New chief Mark Baldwin's first London season has a fierce contemporary stamp, yet every element of this programme is grounded in classical form. What's more, it trumpets Rambert's commitment to live music loud and clear. When you can call on a house band of the calibre of the London Musici, you must scrape every penny up to use it.

Baldwin hits the jackpot on all counts in his first Rambert commission - Living Toys, by the American Karole Armitage set to the music of Thomas Ades. Using all 22 of Rambert's dancers at the top of their form, the piece would satisfy purely as a technical showcase. But Ades's richly ambiguous score anchors it to a deeper level of experience. Clad spookily in white tubing like plastic marionettes (credit goes to DKNY's Peter Speliopoulos for this), the dancers present the music's dark odyssey as a disturbing monochrome dream. Sequences of bright serenity succumb to more aggressive energies. The figures' blunted, stockinged faces give nothing away. But as the music's raucous melee subsides into plangent solo voicings, one emerges from it feeling slightly bruised.

> _SOURCE EXCERPT_
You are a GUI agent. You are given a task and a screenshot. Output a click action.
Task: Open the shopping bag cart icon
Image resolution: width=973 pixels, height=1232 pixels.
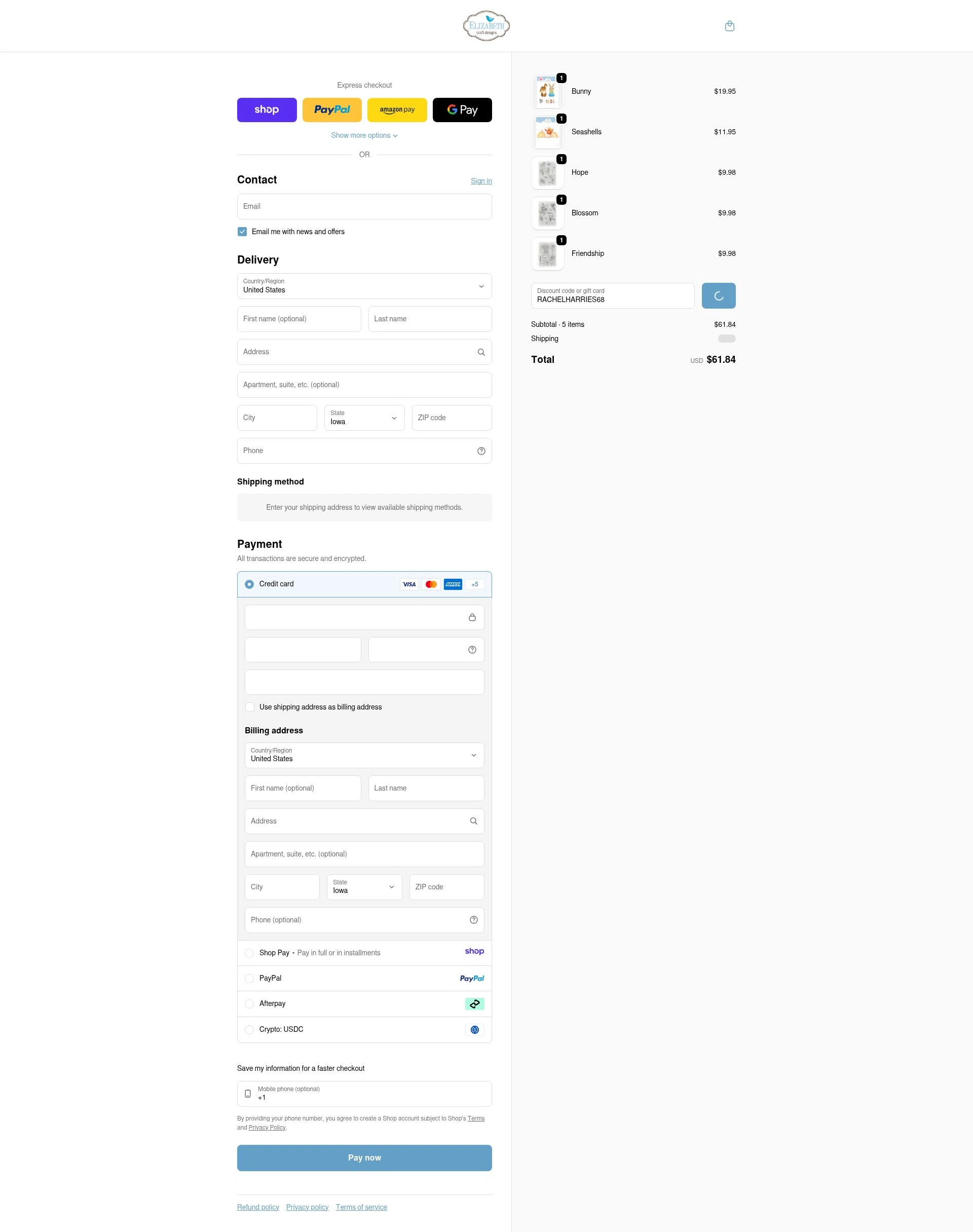[x=729, y=26]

> _WORK TO DO_
Pick up the review of Rambert's season under Mark Baldwin after its final sentence and continue writing it.

> _ANSWER FOR THE TASK_
Less dark, but more visceral, comes Wayne McGregor's ballet. Pre-Sentient was last season's hit (commissioned by the out-going Christopher Bruce, and bravo to him), but now it looks sleeker and spikier than ever. Propelled by the shock of blinding stage lightning flashes, the dancers pitch themselves into McGregor's perilous balances at a speed that would snap most mortals' vertebrae. The musicians put in all the elbow grease Steve Reich's Triple Quartet demands. It feels like a race to the finish with only winners.

I'm not sure if someone whispered into the new director's ear that Rambert's triple bills have once or twice seemed on the thin side. I have certainly felt short-changed on the odd occasion when the intervals in an evening out-timed the dances, though the bar no doubt gaily cashes in. At any rate, this programme comes generously packed with two little extras from the company's own Glen Wilkinson: cheerfully modish alternative versions of what looks like the same low-slung solo in a club-dance groove. The fact that the dancer on each occasion seemed to be wearing a fringed mini-skirt over combats only intrigued me more. Football stadium lighting adds to the impression of a lone Glasgow Rangers reveller in a kilt. The pieces turn out to be from a longer work called Six Pack, so I guess I was picking up the right clues.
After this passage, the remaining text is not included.